◆ **Material shown**:
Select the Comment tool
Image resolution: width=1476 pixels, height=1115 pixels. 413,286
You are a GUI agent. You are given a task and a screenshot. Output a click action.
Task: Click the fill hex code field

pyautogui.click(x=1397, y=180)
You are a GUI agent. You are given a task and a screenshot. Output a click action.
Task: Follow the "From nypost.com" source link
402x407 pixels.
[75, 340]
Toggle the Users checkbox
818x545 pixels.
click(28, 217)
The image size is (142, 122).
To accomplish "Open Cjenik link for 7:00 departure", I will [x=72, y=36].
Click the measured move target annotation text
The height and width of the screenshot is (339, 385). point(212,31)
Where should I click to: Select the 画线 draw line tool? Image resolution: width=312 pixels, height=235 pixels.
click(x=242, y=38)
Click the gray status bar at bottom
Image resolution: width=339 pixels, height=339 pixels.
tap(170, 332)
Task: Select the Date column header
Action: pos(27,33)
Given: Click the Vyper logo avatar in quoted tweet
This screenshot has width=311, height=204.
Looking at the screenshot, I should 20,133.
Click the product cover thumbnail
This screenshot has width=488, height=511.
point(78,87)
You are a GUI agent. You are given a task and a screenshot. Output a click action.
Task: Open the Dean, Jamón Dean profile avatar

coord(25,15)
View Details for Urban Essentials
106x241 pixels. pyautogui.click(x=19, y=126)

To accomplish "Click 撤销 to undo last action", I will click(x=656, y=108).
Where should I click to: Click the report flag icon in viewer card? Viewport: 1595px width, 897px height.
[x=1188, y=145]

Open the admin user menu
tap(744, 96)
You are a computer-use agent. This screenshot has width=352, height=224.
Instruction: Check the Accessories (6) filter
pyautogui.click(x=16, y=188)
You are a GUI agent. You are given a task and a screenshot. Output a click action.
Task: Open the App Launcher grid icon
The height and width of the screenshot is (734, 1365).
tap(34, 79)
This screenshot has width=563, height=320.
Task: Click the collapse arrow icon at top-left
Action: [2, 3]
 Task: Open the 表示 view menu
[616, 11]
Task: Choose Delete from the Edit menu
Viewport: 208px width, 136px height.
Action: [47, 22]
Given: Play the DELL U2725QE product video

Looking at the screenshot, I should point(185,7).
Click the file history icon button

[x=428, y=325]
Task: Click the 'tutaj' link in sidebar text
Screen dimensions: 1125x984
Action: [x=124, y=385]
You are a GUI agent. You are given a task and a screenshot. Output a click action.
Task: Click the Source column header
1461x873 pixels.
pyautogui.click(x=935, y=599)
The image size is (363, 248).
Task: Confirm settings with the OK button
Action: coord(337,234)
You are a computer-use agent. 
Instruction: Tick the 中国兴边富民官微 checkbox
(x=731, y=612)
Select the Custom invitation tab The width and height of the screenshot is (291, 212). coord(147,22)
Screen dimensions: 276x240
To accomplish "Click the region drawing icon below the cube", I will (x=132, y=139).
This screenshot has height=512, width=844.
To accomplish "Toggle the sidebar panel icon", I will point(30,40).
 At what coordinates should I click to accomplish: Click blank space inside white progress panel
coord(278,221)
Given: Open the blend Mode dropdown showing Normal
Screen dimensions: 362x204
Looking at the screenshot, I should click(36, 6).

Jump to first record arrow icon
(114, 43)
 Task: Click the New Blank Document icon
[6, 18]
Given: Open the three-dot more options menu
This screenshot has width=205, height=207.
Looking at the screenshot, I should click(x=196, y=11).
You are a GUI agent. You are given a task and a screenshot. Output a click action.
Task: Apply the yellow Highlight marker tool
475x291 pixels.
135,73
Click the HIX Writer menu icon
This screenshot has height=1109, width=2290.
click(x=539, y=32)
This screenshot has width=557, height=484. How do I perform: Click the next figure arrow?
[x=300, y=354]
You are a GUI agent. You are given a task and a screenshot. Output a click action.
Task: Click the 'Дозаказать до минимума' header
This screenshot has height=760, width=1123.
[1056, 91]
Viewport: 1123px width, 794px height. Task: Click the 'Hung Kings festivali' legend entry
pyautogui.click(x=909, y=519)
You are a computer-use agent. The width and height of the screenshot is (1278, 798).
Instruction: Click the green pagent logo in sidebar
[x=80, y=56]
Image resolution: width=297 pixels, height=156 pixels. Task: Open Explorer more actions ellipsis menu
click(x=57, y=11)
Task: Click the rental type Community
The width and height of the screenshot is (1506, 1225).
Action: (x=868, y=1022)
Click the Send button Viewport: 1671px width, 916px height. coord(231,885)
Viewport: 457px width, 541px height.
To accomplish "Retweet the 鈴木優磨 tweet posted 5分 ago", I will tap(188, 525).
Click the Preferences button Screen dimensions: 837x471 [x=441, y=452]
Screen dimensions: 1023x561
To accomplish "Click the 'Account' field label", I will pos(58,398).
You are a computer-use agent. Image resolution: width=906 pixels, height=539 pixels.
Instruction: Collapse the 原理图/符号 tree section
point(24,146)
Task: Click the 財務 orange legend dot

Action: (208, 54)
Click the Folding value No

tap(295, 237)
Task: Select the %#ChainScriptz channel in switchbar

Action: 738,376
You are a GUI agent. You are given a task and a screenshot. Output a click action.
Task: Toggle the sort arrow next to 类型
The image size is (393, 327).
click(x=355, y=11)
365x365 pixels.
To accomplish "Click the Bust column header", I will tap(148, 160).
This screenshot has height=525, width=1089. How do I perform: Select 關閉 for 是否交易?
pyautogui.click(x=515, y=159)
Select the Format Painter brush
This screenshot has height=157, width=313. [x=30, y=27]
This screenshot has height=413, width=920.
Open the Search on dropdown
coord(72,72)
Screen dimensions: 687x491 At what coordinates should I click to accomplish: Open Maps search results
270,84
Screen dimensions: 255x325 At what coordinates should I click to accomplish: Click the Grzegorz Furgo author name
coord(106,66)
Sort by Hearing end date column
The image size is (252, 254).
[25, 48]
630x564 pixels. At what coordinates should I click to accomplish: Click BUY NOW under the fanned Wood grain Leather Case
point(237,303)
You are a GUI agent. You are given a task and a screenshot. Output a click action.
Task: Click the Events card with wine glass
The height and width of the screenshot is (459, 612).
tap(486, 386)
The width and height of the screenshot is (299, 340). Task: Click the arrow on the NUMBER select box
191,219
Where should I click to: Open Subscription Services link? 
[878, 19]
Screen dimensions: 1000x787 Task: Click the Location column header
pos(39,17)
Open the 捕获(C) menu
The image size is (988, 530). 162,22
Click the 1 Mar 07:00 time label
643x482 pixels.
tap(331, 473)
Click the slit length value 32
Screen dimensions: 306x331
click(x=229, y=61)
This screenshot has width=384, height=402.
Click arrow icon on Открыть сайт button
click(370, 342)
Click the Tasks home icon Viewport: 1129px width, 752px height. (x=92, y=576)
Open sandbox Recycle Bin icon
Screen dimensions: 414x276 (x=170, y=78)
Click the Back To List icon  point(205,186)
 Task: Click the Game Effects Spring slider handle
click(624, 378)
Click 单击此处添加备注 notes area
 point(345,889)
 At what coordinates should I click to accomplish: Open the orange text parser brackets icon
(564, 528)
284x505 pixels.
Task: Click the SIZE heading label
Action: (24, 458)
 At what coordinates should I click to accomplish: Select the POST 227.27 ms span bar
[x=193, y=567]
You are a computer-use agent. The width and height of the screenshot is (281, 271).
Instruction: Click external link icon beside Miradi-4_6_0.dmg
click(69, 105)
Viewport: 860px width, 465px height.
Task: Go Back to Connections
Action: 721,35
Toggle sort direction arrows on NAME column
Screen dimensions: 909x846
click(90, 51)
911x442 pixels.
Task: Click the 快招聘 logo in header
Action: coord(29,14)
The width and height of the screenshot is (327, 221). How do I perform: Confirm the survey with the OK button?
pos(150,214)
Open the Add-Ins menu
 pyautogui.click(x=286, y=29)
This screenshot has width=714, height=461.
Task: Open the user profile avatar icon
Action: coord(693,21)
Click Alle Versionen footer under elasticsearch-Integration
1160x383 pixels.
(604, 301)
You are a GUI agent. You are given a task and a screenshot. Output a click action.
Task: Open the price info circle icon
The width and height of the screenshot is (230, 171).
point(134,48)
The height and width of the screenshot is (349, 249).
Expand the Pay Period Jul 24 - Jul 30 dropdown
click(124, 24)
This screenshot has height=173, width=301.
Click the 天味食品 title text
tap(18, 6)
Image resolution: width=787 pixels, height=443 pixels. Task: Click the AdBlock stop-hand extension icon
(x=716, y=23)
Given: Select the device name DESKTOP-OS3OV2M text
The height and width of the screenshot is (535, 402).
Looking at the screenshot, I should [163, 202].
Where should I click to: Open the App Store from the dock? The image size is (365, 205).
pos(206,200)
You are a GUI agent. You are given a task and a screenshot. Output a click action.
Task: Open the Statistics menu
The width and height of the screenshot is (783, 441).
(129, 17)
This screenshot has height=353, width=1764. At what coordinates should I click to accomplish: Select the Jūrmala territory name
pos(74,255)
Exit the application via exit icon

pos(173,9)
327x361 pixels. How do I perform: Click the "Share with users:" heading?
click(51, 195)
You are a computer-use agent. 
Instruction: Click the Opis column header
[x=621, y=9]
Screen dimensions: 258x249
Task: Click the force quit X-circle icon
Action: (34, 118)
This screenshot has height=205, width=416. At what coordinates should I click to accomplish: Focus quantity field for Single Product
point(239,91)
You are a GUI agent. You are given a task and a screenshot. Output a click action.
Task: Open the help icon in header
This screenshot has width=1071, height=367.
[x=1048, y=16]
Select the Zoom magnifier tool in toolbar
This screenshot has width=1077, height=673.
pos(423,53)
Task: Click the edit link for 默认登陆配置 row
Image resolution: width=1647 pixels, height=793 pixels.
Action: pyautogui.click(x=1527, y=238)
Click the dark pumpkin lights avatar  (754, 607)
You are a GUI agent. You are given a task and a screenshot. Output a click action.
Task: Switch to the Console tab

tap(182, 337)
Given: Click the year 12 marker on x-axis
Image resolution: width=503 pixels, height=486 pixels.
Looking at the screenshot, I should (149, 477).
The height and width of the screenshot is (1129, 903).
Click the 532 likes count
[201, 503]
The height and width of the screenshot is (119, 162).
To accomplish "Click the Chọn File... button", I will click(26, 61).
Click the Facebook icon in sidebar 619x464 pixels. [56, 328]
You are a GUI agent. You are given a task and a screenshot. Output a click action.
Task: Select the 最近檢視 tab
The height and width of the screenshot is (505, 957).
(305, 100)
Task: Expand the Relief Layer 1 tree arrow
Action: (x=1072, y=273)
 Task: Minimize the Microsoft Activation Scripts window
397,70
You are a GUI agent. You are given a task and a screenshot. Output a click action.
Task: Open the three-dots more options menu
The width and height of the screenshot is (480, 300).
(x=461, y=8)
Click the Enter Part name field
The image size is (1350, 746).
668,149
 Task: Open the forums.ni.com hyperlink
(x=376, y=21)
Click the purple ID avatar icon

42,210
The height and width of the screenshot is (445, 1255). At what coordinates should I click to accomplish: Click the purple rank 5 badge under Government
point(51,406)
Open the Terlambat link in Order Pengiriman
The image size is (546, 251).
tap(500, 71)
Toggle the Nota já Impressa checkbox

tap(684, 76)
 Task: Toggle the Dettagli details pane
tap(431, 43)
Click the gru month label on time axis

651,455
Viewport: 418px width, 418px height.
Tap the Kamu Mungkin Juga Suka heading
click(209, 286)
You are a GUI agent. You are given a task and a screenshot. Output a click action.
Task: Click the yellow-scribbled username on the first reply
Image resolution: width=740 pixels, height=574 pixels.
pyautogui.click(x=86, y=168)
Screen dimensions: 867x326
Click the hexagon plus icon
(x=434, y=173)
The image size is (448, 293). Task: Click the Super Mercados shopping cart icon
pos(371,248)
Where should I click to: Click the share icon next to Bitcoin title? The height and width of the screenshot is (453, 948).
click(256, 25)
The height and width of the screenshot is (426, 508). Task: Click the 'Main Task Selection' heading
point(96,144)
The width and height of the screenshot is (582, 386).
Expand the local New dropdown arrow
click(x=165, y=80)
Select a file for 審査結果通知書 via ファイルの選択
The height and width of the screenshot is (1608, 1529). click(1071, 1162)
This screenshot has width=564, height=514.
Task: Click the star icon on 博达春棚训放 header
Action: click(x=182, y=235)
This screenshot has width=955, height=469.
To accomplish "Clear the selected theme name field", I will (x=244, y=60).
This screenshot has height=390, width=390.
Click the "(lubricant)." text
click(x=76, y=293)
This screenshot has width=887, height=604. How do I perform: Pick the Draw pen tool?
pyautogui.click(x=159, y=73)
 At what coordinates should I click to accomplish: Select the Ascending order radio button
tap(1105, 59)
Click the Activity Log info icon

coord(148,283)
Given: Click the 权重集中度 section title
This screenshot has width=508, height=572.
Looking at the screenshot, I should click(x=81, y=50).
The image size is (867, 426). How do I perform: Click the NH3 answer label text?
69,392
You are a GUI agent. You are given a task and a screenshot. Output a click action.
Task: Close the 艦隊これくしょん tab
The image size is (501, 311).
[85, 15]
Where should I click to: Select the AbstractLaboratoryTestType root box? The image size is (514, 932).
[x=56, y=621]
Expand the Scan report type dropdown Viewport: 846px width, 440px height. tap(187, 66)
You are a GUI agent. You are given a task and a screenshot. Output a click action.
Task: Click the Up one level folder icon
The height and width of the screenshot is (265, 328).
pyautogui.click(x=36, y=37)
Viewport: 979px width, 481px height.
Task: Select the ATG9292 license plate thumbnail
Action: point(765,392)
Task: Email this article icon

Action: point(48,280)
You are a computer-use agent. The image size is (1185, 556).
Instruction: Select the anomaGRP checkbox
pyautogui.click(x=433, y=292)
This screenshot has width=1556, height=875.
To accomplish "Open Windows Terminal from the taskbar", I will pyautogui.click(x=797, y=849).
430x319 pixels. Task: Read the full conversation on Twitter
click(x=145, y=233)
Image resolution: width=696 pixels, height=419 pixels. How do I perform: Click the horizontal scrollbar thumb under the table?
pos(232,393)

◆ **What this task involves**:
Give the rows above as a JSON list of strings, one string per line and blank lines left out, starting at the first line of the rows and ending at the line that contains "click(28, 217)".

◆ **Result**:
[
  "Select the Comment tool",
  "Image resolution: width=1476 pixels, height=1115 pixels. 413,286",
  "You are a GUI agent. You are given a task and a screenshot. Output a click action.",
  "Task: Click the fill hex code field",
  "pyautogui.click(x=1397, y=180)",
  "You are a GUI agent. You are given a task and a screenshot. Output a click action.",
  "Task: Follow the \"From nypost.com\" source link",
  "402x407 pixels.",
  "[75, 340]",
  "Toggle the Users checkbox",
  "818x545 pixels.",
  "click(28, 217)"
]